Legacy core banking systems impede innovation, compliance, and modern security architectures. Infrastructure-as-Code (IaC) allows security-by-design to be combined with compliance-by-code, enabling every resource change to be traced, versioned, and controlled. This approach is crucial for these providers, as it ensures that compliance with regulatory requirements like DORA, BAIT, or GDPR is no longer manual, time-consuming, and error-prone in legacy infrastructures.
Modernization is not optional; it's necessary for progress. System demands rise, requiring modern IT solutions to be multi-tenant, multi-channel, and CI/CD capable. Core reengineering is a key step in this process.
Cloud-native Systems address many of these challenges. They offer consistent logging with Open Telemetry, role-based access controls (RBAC), automated change tracking via GitOps, on-demand reprovisioning, and ISO-compliant SLA contracts with cloud providers. However, scaling, failover, dynamic patch management, and controlled operation of sensitive data can be achieved on-premise with significant effort.
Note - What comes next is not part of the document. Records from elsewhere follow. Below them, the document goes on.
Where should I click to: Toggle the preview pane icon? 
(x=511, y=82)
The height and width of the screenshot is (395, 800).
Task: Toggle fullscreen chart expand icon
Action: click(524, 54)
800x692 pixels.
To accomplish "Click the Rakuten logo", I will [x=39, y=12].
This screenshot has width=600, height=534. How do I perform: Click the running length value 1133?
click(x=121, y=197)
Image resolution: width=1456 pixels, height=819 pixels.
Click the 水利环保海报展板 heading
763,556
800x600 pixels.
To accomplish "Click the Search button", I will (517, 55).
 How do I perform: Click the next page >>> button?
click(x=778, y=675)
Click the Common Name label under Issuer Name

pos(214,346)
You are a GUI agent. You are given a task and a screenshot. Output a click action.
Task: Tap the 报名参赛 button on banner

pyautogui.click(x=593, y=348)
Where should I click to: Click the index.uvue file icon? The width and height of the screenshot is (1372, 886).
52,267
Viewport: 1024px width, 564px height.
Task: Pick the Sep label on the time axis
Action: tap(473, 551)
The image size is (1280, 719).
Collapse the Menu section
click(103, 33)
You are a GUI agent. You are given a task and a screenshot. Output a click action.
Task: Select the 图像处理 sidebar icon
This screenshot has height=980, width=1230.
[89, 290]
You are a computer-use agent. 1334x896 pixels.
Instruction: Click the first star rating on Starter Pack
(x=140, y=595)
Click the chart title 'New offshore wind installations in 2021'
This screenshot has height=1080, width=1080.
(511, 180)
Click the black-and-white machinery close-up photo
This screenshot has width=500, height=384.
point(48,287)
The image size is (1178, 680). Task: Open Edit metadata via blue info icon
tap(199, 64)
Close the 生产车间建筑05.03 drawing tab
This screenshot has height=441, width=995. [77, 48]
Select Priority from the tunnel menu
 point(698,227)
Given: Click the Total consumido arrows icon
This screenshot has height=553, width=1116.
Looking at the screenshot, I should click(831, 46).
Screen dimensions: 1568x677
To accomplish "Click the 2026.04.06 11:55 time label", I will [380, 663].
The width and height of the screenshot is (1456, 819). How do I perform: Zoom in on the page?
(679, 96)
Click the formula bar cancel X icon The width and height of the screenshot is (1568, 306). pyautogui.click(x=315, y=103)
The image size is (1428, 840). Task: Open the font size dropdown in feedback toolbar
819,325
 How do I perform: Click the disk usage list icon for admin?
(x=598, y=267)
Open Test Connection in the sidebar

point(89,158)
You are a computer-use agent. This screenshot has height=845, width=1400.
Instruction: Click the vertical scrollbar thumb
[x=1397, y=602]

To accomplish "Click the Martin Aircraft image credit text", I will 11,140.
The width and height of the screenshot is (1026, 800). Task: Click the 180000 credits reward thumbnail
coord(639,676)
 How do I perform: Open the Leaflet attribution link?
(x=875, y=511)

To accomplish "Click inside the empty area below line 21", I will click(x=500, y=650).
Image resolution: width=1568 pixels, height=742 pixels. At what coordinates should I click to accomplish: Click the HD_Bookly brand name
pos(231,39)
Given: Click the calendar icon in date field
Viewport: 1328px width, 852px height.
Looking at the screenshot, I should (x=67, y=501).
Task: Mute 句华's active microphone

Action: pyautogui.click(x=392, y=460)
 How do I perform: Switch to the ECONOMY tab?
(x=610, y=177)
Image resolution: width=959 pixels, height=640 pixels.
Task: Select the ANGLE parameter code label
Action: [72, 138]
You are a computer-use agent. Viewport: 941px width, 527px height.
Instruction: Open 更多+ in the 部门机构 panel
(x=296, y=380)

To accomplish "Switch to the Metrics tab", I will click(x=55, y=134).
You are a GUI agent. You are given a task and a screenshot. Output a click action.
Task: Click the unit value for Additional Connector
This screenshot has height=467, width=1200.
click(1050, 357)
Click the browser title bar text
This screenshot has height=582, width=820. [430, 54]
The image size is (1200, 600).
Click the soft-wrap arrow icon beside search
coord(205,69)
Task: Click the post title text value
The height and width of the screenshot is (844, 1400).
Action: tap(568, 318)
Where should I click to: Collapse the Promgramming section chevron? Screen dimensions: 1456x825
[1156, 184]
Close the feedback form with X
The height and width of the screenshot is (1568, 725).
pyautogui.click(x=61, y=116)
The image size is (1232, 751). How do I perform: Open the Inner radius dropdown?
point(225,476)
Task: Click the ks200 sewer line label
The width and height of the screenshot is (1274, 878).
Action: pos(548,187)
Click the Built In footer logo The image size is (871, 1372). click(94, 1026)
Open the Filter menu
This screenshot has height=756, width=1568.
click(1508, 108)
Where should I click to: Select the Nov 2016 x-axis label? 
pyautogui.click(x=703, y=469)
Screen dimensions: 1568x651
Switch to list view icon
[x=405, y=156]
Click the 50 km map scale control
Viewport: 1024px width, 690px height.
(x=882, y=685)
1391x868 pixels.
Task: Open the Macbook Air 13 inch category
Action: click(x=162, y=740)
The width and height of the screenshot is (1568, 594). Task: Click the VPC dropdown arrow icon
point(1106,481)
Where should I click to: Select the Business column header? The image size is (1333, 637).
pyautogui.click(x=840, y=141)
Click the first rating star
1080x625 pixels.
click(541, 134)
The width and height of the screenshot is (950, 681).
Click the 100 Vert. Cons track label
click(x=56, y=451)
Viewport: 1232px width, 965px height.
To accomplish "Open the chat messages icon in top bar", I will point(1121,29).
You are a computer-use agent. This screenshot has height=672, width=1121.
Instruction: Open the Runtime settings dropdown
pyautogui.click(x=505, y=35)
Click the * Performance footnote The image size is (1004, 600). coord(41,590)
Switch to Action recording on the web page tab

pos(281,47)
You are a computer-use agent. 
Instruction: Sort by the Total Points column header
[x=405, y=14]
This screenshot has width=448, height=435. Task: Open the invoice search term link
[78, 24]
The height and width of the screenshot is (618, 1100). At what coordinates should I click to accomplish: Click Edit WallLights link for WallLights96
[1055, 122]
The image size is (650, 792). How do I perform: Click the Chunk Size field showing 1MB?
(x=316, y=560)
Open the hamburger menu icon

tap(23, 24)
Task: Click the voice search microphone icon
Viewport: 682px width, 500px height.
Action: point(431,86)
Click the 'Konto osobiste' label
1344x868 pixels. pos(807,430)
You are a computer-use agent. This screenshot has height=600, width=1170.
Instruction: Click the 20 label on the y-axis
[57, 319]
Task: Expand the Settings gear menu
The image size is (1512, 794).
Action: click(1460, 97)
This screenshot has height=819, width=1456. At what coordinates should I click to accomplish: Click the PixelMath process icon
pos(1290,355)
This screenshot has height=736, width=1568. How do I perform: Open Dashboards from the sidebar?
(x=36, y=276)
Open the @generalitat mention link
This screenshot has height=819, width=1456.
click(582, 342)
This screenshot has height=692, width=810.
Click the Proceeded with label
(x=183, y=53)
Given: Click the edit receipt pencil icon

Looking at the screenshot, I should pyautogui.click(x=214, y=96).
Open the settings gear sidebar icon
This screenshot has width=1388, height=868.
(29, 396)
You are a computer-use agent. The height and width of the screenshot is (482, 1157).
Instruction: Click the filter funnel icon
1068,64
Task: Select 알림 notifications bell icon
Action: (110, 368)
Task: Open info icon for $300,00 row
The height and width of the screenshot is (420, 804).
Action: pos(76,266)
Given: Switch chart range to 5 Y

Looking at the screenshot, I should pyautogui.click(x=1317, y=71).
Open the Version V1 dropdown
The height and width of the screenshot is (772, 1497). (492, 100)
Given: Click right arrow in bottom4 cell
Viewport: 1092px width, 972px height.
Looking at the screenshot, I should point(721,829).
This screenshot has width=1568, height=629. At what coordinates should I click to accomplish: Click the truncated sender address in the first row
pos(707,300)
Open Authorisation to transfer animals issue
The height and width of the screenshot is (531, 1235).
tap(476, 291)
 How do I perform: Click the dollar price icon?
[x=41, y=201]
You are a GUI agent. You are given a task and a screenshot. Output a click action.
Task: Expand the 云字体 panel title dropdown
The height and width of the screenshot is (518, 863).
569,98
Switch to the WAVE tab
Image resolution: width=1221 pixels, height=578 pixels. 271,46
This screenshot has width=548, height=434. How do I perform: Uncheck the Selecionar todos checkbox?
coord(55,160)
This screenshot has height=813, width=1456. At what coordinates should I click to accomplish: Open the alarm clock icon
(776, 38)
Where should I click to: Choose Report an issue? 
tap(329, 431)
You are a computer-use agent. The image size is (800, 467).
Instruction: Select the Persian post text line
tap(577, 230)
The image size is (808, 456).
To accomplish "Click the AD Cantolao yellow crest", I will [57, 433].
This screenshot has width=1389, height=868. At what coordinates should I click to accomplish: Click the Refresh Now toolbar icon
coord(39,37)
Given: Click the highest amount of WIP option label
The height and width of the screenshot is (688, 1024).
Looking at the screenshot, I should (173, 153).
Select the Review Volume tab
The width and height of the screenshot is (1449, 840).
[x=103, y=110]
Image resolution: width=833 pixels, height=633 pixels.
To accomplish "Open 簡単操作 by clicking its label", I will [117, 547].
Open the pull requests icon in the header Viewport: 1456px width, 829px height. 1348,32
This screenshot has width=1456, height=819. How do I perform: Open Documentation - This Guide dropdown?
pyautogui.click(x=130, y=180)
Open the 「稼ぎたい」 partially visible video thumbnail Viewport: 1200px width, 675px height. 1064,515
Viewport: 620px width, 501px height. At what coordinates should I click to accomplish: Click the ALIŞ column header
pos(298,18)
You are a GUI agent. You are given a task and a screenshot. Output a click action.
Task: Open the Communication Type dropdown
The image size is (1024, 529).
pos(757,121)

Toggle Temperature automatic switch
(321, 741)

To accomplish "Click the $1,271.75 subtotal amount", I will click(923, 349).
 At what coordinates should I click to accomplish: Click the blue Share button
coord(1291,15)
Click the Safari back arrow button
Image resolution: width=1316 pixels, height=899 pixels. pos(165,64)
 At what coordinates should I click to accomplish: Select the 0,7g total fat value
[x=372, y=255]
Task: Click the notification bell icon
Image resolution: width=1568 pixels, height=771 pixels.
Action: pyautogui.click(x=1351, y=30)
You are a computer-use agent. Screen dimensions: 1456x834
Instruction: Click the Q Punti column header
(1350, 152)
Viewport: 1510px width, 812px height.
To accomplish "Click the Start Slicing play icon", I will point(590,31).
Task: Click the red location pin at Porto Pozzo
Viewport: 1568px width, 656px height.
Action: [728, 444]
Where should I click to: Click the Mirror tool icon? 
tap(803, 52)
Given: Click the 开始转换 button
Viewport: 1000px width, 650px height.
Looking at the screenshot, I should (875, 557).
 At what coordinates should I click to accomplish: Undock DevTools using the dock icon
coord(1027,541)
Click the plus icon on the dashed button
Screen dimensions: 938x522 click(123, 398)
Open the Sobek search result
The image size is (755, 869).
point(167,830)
Banks need a true DevSecOps model, not isolated SIEM or vulnerability scanning solutions. CI/CD pipelines must include security gates for static code analysis, dependency scans, secrets scanning, infrastructure validations, and dynamic penetration tests. Implementing internal bank policies as Rego policies can be integrated into all CI/CD workflows and automatically block deviations.
Central banking processes accessible via the internet, automated, or exposed via APIs pose systemic risks. External integrations, identity federation, open APIs, and microservices can potentially open infinite attack surfaces in cloud-native systems. Maintenance costs, integration efforts, and lack of flexibility increase exponentially with each regulatory adjustment.
Joeri Barbier, from Getronics, emphasizes the importance of this strategic approach. A strategic approach with clear priorities, a step-by-step restructuring, and a focus on long-term operational security is crucial for these providers. Modernization is not a one-time event; it's an ongoing process that requires continuous monitoring and adaptation.
In conclusion, modernizing banking systems is a complex task, but with the right strategic approach, experienced partners, and modern IT solutions, small and medium financial service providers can ensure their future success in the digital age.